About The Proposed Qualifying Transaction:
AXEA and MCW Energy Group have agreed to combine their businesses by means of a triangular amalgamation, which is expected to constitute as a qualifying transaction of AXEA as defined by the policies and regulations of the TSX Venture Exchange. This amalgamation will effectively provide for the acquisition of all of the outstanding equity interests of MCW by AXEA, indirectly through a wholly-owned New Brunswick incorporated subsidiary of AXEA, in a transaction in which the shareholders of MCW will receive shares of AXEA, and if applicable, convertible securities of AXEA. As a result of the amalgamation of this “Amalgamation Entity,” and MCW, AXEA will become the sole beneficial owner of all of the outstanding shares of the amalgamated Corporation.

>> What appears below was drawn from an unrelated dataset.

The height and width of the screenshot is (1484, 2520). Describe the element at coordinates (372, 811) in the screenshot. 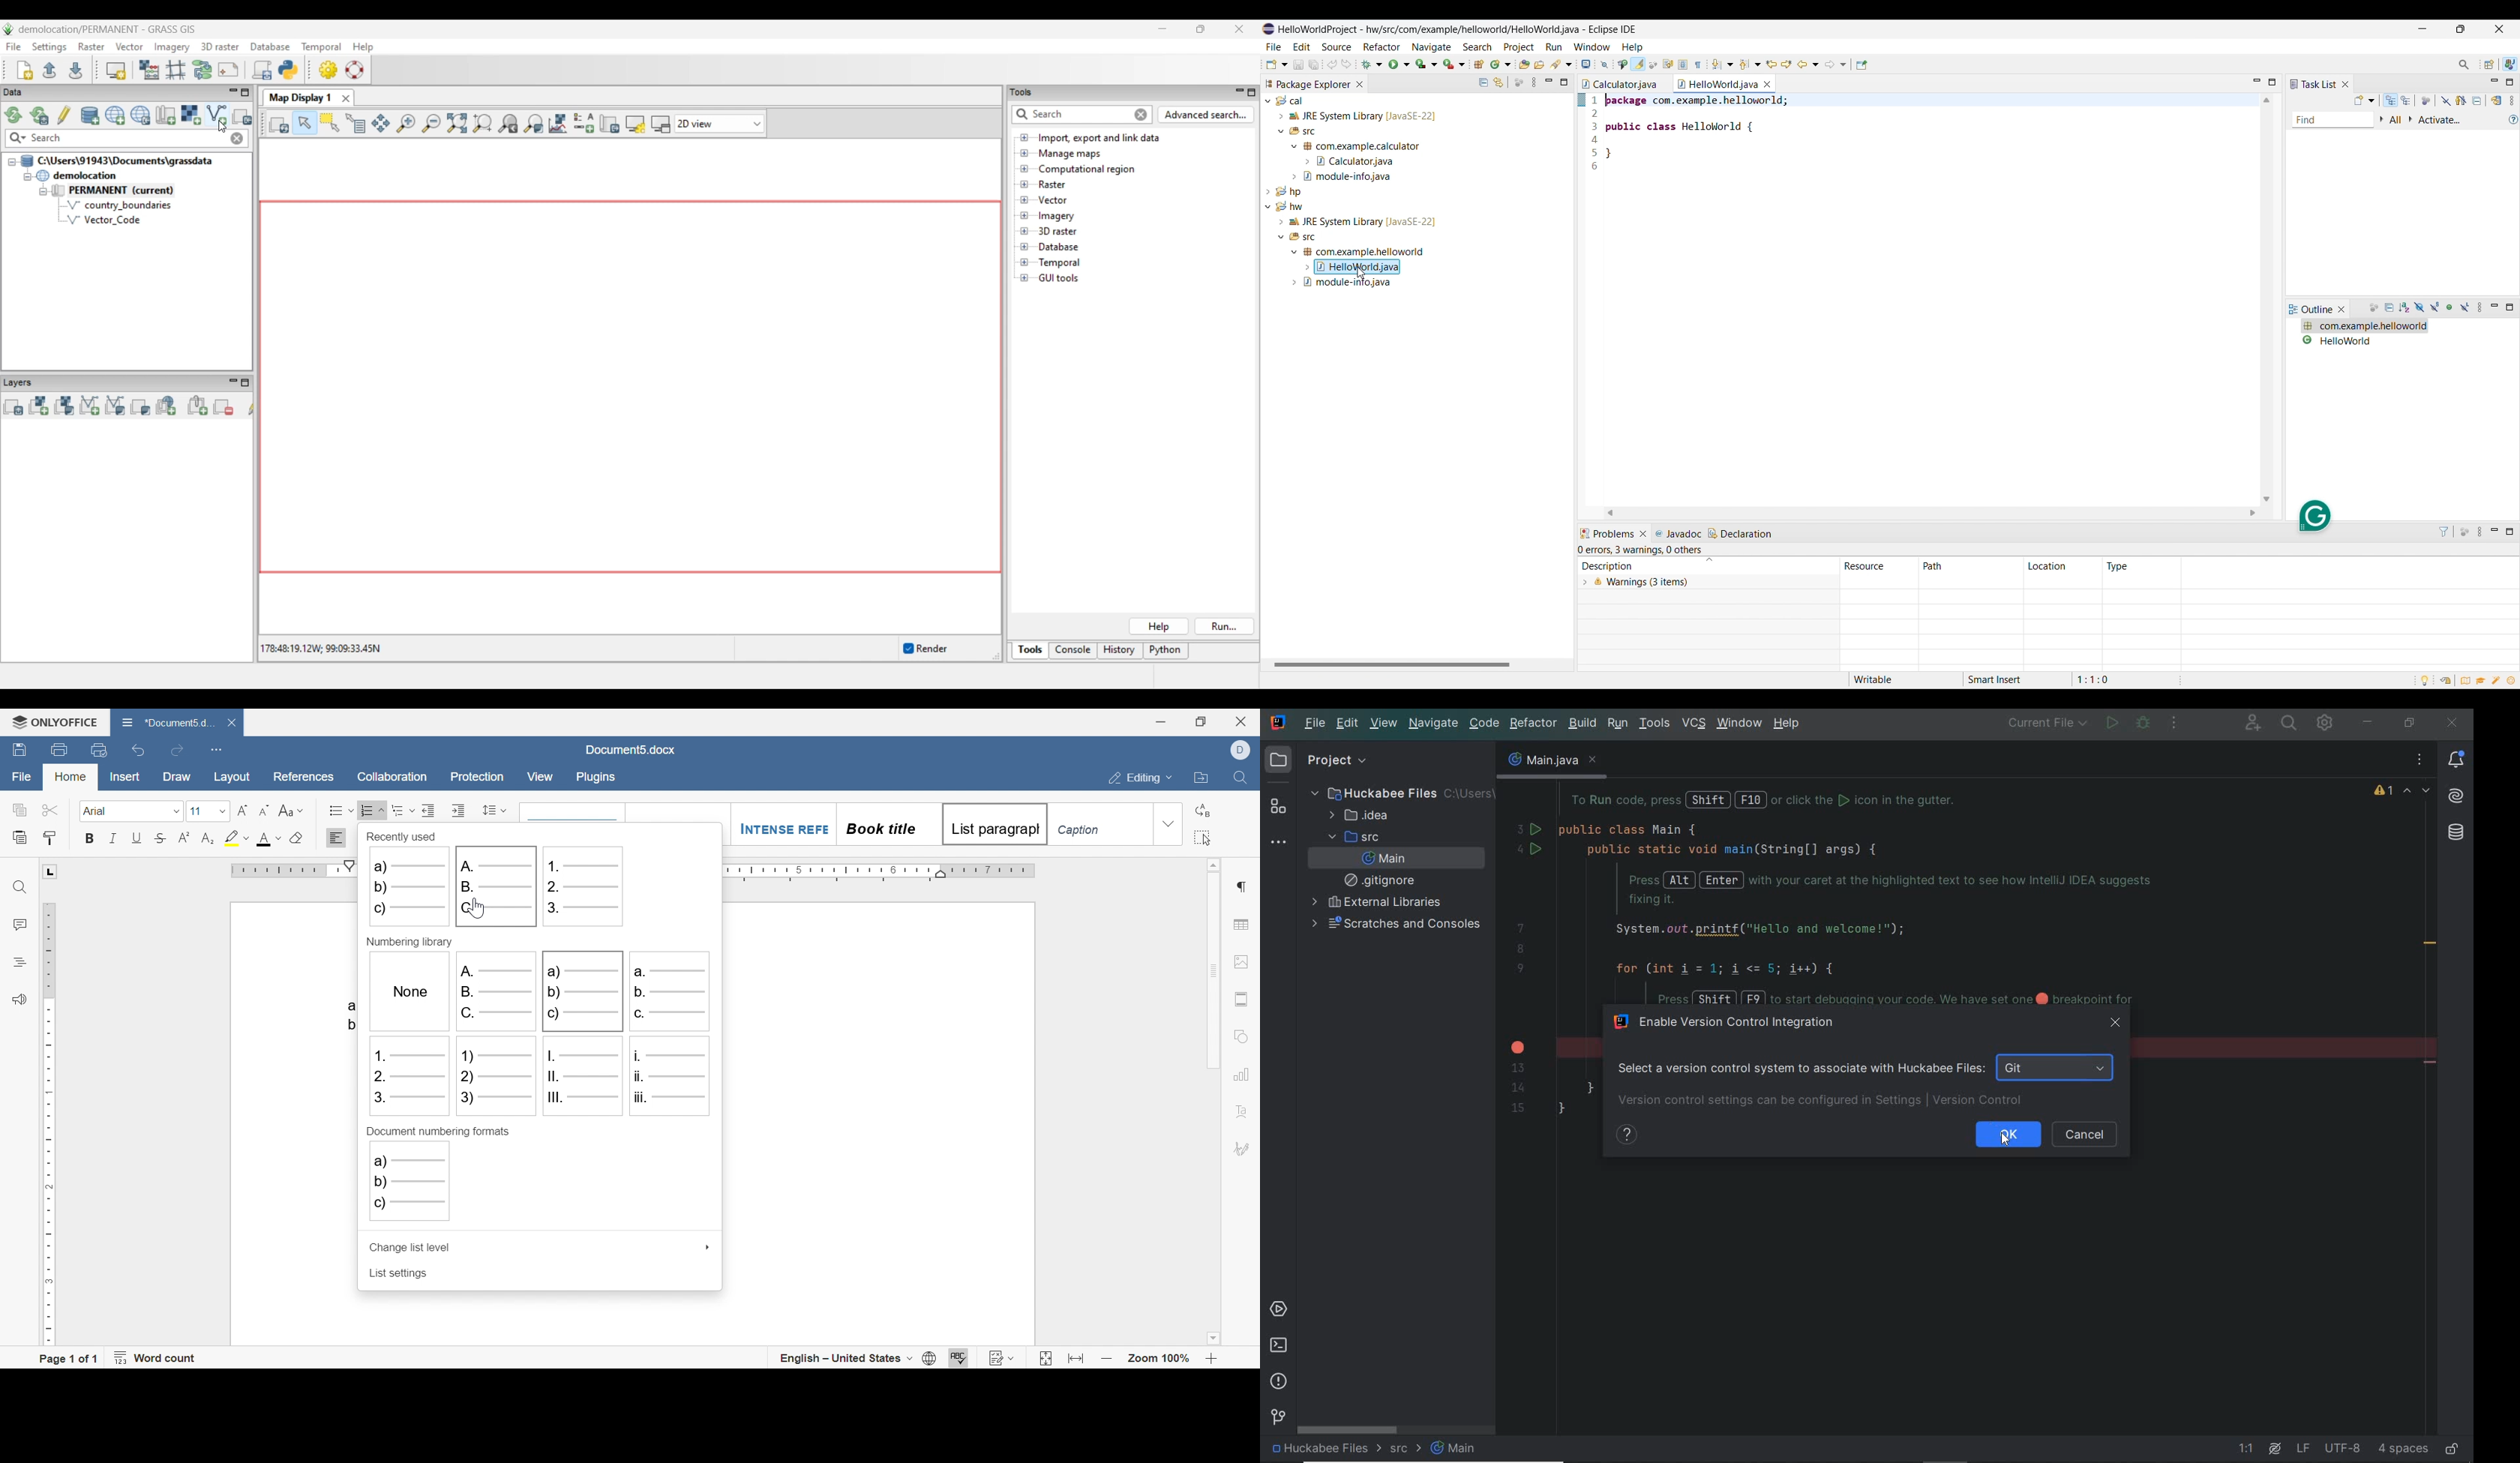

I see `numbering` at that location.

Prior to, or concurrently with the amalgamation, AXEA intends on consolidating the AXEA shares and convertible securities of AXEA on a one-for-three basis. This amalgamation will result in AXEA issuing to MCW shareholders one AXEA share for each two shares of MCW held, and the convertible securities of MCW will be exchanged for convertible securities of AXEA with an exercise price 100% greater than the price of the convertible security prior to the amalgamation. As at the date hereof, MCW has 125,240,000 shares outstanding and no convertible securities exercisable for shares of MCW. Accordingly, if the amalgamation was to be completed today, AXEA would issue an aggregate of 62,620,000 AXEA shares to the shareholders of MCW, termed the “consideration shares.”

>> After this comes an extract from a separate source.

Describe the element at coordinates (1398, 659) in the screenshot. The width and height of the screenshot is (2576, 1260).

Immediately prior to the completion of this amalgamation, there will be 2,582,800 (following completion of the above noted share consolidation) AXEA shares outstanding. Following completion of the amalgamation, the former shareholders of MCW will own approximately 96% of the AXEA shares, and current shareholders of AXEA will hold approximately 4% of the AXEA shares. Accordingly, this amalgamation will constitute a reverse takeover of AXEA.
This proposed amalgamation is an arm’s length transaction and therefore is not a related party transaction. As a result, no meeting of AXEA shareholders is required as a condition to the completion of the proposed amalgamation. Pursuant to the previously signed Letter of Intent executed by both parties in connection with the amalgamation, prior to the closing of the amalgamation, MCW is permitted to issue up to 3,500,000 shares of MCW from treasury and convertible securities exercisable for up to 10,000,000 shares of MCW. Following the completion of this amalgamation, the Amalgamated Corporation will be a wholly owned subsidiary of AXEA. Completion of this amalgamation is conditional upon all necessary regulatory approvals, including the approval of the Exchange, and other conditions which are typical for a business combination transaction of this nature.

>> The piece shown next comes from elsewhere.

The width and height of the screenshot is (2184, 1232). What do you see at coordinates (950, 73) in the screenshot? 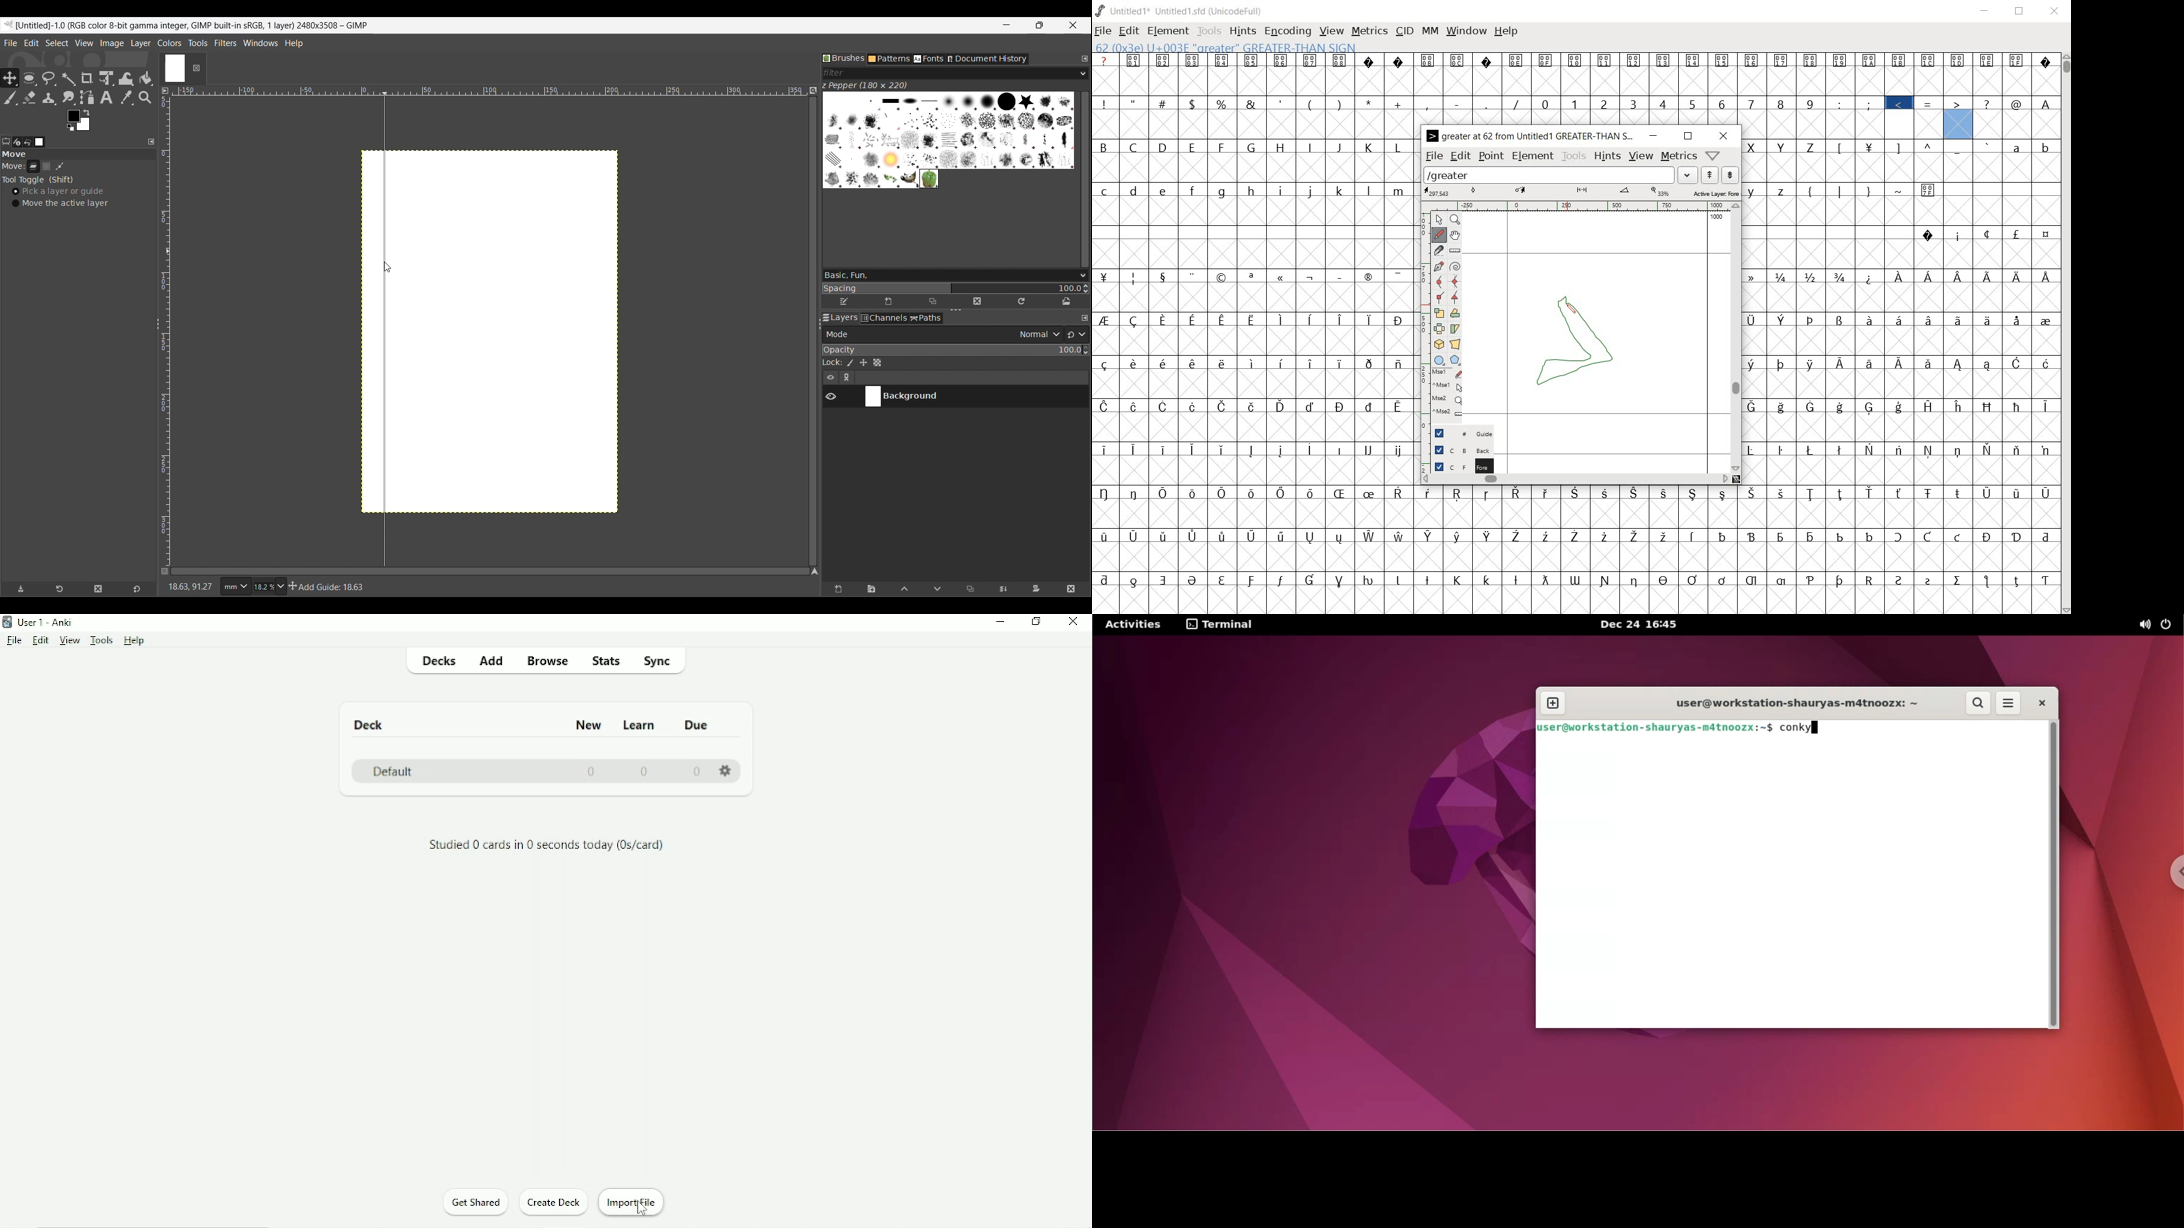
I see `Type in brush filter` at bounding box center [950, 73].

After giving effect to this amalgamation, it is expected that AXEA will carry on business under the name “MCW Energy Group Limited” (or such other name as may be acceptable to applicable regulatory authorities), and the AXEA shares are expected to be listed on the Exchange under a new trading symbol. The companies voluntarily sought trading suspension of their respective shares pending disclosure of material information from December 27, 2011.
MCW management feels that a Toronto Venture Exchange listing will increase liquidity for MCW shareholders everywhere (new and existing) and will open up a robust, new forum of North American investors who are well informed on resource issues, especially oil sands investors in Canada.